Quick test for updates that aren’t installed

I want a quick test to determine if any of the updates I’d approved hadn’t been installed on all of the relevant machines.

 

Get-WsusUpdate -Approval Approved | where InstalledOrNotApplicablePercentage -ne 100

 

Get the list of approved updates and filter on the InstalledOrNotApplicablePercentage

 

If anything does show up you can dig further to determine what hasn’t installed where

Quick update check

Want to check on any updates that haven’t been fully applied in your environment.

 

Run this on your WSUS server (2012 R2)

£> Get-WsusUpdate -Classification All -Status Any -Approval AnyExceptDeclined |
where InstalledOrNotApplicablePercentage -ne 100

 

You can modify the filters:

 

Classification = one of All, Critical, Security, WSUS

 

Status = one of NoStatus, InstalledOrNotApplicable, InstalledOrNotApplicableOrNoStatus, Failed, Needed, FailedOrNeeded, Any

 

Approval = one of Approved, Unapproved, AnyExceptDeclined, Declined

Starting VMs based on WSUS state

I use WSUS in my lab to update machines – means I only have to download updates once. The issue is that I have to start the VMs so they can communicate with the WSUS server. WSUS will start to flag warnings if machines haven’t contacted the WSUS server for more than that length of time.

 

Putting that together I can use the UpdateServices (WSUS) module and the Hyper-V module to start machines that have been turn off more than 7 days.

 

$date = (Get-Date).AddDays(-7)
Get-WsusComputer -NameIncludes 'W12R2' |
where LastReportedStatusTime -lt $date |
foreach {
  $psitem.FullDomainName
  $name = ($psitem.FullDomainName -split "\.")[0]
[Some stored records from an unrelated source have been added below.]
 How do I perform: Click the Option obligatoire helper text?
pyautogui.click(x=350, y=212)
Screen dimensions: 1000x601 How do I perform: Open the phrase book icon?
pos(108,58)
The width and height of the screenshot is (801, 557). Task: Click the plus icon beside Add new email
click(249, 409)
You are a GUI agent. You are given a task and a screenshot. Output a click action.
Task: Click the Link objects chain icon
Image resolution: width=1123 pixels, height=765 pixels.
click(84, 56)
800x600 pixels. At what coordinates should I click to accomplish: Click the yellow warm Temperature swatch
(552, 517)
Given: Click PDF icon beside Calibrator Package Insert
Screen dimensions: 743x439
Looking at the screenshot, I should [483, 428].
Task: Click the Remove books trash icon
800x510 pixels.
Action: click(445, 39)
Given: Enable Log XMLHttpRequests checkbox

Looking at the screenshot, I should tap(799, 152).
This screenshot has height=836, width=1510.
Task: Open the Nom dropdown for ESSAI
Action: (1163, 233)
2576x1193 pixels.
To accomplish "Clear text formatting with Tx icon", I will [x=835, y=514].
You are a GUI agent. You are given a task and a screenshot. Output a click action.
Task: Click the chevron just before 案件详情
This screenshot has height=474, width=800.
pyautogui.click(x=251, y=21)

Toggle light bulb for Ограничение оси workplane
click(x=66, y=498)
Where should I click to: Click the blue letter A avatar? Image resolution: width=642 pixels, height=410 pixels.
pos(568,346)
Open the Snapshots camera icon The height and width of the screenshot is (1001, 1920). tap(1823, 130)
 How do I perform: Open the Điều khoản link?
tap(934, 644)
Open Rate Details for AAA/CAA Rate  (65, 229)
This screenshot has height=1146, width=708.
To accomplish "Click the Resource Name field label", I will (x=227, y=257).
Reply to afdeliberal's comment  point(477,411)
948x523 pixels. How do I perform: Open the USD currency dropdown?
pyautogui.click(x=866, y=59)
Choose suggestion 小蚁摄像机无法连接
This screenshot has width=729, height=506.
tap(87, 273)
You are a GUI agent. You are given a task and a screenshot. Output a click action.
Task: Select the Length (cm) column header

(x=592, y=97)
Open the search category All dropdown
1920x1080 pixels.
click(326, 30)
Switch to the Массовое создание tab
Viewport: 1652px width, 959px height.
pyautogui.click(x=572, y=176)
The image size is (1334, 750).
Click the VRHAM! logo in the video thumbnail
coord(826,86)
  $vm = Get-VM -Name $name -ComputerName server02
 
  if ($vm.State -eq 'Off') {

    Start-VM -Name $name -ComputerName server02
 
    Start-Sleep -Seconds 30
  }
}

 

Set a date 7 days in the past.

 

Use get-WsusComputer to pull the machine names. I filter on W12R2 (all my machine names contain an abbreviated OS type) and check the last status report time.

 

Any machines that haven’t reported – the VM data is retrieved and if the machine isn’t running it’s started. Machines take about 25-30 seconds to boot on my lab so a sleep of 30 seconds means I’m not starting them all at once.

Starting virtual machines for WSUS

My test environment usually has a dozen or so machines at any one time. Some of these are short lived and used for a particular piece of testing – others are kept for  years. I decided that I wanted to keep up to date on the patching of these virtual machines so installed WSUS on a Windows 2012 box.

One issue is that if a VM isn’t started for 10 days WSUS starts complaining that it hasn’t been contacted and if you run the WSUS clean up wizard the non-reporting servers may be removed. Checking the WSUS console for which machines haven’t sync’d recently is a chore.

In Windows 2012 both WSUS and Hyper-V come with a PowerShell module. This means I can do this:

$date = (Get-Date).AddDays(-10)            
Get-WsusComputer -ToLastSyncTime $date |            
sort  LastSyncTime |            
select -First 4 |            
foreach {             
 $computer = ($_.FullDomainName -split "\.")[0]            
 Start-VM -Name $computer -ComputerName Server02 -Passthru            
}

I’m using the WSUS server as my admin box but if you were accessing a remote WSUS machine change the code to

Get-WsusServer -Name w12sus -PortNumber 8530 | Get-WsusComputer –ToLastSyncTime $date |

I sorted the computers WSUS knows about by date – picked the last 4 to sync so I didn’t overwhelm the Hyper-V host and started them up. Only trick is to get the computer name out of the FullDomainName property.